In order to be applicable for the novel process of this invention,
the embossing agent should provide a reduction of the pile height
through a shrinkage reaction, should not adversely affect the
printing means, e.g., print screens, and should be capable of being
substantially removed or inactivated subsequent to the embossing
action. other characteristics of the embossing agent which are
desirable, though not essential, include compatibility with dye
print pastes, capability of being regulated by factors of time,
temperature, and concentration, i.e., susceptibility to activation
by a conventional steaming operation and exhibiting no residual
embossing activity. Needless to say, minor adjustments in the
nature of the components and process conditions, and/or the
embossing apparatus can be employed to overcome the absence of
certain of these desired characteristics.
The embossing agent for the nylon fibers is applied to one surface
of the pile fabric in any desired design, whether it be random or
predetermined. One of the easiest methods of applying the agent is
by utilizing conventional printing technique such as silk screen or
block printing. The embossing agent can be applied as a
concentrate, as part of a transparent vehicle, or as part of a dye
composition utilized for pile fabric printing. The nature of the
embossing agent dictates the nature of the vehicle to be utilized.
Among such applicable vehicles are included: water, and alcohols
such as methanol and isopropanol. Often thickeners, e.g., gums, and
cellulose derivatives, are included in order to obtain viscosity
characteristics demanded in print technology and to enable the
embossing agent to adhere to and operate on the synthetic fiber and
to hold the printed pattern.
In those instances where it is desired to achieve a single- or
multi-colored printed decoration with a distinct color for the
embossed areas, the embossing agent can be incorporated into a
particular dye or pigment composition. The dye or pigment will
generally be in the form of a print paste ink to which the
appropriate amount of agent is added. It is to be noted that in
preparing these modified dye composition, the pH levels,
viscosities, and dye concentrations which are essential to an
efficient dyeing operation must also be controlled. The resultant
effect is an embossed design in register with the printed pattern.
If different depths of embossing are sought, they are achieved by
use of different concentrations of agent in the areas calling for
such different depths.
Generally, it is desirable that the embossing agent be soluble or
in solution in the solvent medium from which it is applied to the
selected areas of the fabric. However, if the agent is not soluble
it should be in the composition in a form at least suficiently
finely divided to pass through the print screen, that is, it should
be present in a micro pulverized form which indicates particle
diameter of the order of 100 microns or smaller. That is, it must
not only pass through a screen but it must pass through freely,
dispersed through the dye paste throughout the printing operation.
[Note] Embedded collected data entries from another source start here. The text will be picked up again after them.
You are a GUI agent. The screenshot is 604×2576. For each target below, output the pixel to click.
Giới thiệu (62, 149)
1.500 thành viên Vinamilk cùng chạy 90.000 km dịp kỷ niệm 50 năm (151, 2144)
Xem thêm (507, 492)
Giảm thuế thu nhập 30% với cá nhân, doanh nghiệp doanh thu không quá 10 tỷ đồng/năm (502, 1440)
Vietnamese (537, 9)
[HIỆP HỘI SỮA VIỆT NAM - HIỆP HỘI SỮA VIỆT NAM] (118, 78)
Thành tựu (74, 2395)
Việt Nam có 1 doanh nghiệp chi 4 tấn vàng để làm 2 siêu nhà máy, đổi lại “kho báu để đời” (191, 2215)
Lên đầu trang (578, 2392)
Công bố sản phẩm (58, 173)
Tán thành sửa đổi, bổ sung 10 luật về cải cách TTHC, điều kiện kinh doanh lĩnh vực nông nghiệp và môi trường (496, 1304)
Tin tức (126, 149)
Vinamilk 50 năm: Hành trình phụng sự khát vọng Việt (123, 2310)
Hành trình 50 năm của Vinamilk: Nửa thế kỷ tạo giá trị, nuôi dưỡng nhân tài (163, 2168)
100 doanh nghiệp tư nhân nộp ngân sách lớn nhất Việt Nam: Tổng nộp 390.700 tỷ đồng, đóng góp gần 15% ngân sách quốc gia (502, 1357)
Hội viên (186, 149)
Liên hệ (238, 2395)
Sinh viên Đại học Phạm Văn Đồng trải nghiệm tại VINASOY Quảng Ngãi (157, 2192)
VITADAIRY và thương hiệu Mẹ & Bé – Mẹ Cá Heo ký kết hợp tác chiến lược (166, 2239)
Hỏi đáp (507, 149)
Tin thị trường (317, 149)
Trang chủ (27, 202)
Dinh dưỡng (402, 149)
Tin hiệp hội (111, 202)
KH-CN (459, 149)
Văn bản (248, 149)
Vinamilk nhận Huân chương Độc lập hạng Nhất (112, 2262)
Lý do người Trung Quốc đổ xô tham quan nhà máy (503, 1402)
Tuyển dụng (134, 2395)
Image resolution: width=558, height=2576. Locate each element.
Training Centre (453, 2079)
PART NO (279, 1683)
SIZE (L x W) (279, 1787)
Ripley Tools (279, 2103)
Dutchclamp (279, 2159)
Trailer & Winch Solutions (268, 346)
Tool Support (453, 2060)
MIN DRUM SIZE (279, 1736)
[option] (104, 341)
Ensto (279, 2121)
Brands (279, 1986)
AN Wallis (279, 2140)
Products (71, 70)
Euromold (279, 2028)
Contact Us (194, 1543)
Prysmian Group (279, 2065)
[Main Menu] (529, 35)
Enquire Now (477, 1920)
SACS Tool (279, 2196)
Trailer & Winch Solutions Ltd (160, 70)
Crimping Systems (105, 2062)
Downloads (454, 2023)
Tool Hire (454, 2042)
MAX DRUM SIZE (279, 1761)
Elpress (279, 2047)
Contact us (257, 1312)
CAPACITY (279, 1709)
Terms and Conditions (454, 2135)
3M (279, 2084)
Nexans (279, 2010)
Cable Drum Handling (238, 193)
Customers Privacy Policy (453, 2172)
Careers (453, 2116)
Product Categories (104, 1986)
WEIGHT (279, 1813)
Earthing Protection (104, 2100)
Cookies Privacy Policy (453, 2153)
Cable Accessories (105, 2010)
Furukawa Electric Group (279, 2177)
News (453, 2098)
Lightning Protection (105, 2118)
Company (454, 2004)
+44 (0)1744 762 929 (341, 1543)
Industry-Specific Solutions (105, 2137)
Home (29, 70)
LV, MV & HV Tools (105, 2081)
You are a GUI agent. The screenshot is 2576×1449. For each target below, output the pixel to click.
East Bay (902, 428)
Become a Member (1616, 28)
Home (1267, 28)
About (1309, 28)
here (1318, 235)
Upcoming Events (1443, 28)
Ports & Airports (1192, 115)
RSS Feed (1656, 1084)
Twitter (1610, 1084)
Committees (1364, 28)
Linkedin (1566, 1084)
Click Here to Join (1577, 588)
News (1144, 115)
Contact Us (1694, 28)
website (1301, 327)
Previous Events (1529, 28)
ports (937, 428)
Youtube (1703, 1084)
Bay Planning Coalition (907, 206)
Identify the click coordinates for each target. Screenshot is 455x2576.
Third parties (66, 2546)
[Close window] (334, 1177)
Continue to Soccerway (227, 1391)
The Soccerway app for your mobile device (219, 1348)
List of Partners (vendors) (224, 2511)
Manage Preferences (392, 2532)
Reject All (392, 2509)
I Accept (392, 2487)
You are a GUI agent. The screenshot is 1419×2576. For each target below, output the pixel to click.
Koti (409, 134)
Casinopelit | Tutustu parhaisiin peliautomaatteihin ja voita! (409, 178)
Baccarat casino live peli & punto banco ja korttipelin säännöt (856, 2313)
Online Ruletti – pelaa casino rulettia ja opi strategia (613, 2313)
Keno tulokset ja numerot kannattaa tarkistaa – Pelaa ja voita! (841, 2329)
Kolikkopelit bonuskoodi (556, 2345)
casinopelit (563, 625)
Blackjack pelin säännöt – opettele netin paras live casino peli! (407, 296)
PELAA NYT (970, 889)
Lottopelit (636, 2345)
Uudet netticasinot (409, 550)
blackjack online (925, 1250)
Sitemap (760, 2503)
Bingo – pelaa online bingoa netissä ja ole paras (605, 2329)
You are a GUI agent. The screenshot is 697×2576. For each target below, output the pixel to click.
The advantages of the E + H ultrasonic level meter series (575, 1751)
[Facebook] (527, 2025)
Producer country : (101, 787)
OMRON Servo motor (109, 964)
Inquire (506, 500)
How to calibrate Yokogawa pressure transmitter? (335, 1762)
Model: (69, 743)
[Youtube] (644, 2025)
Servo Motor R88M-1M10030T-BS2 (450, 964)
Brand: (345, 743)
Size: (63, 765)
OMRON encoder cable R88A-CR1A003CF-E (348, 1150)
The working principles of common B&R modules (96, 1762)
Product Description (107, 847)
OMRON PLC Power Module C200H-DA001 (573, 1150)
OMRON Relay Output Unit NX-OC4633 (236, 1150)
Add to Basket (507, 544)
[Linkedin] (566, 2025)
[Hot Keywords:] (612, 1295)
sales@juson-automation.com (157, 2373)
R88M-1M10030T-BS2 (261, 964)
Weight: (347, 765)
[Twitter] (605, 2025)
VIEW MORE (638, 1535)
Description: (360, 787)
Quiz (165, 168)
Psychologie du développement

The purpose of this, of course, is to make sure that the agent
becomes uniformly dispersed over the fiber in the print process so
that the shrinking effect will be uniformly developed in the
fiber.
As previously indicated, the preferred embossing agnet is one which
is dormant during the successive printing operations but then is
activated by the elevated temperature of a steam chamber usually
utilized to fix the dye onto the fibers. Embossing agents which can
function in this manner on nylon and produce shrinkage of the nylon
fibers comprise a metal halide such as zinc chloride in combination
with an acid such as acetic acid. When this combination of
chemicals is added to the dye print paste in the proper
concentrations and proportions, nylon carpet pile can be embossed
deeply wihtout significant fiber deterioration exactly in register
with a printed design by shrinking the nylon fibers. While the
preferred metal halides include zinc chloride, calcium chloride,
lithium chloride, and aluminum chloride, other metal halides may be
used such as zinc bromide, zinc iodide, cupric chloride, stannous
chloride, stannic chloride, ferric chloride, and chromic chloride.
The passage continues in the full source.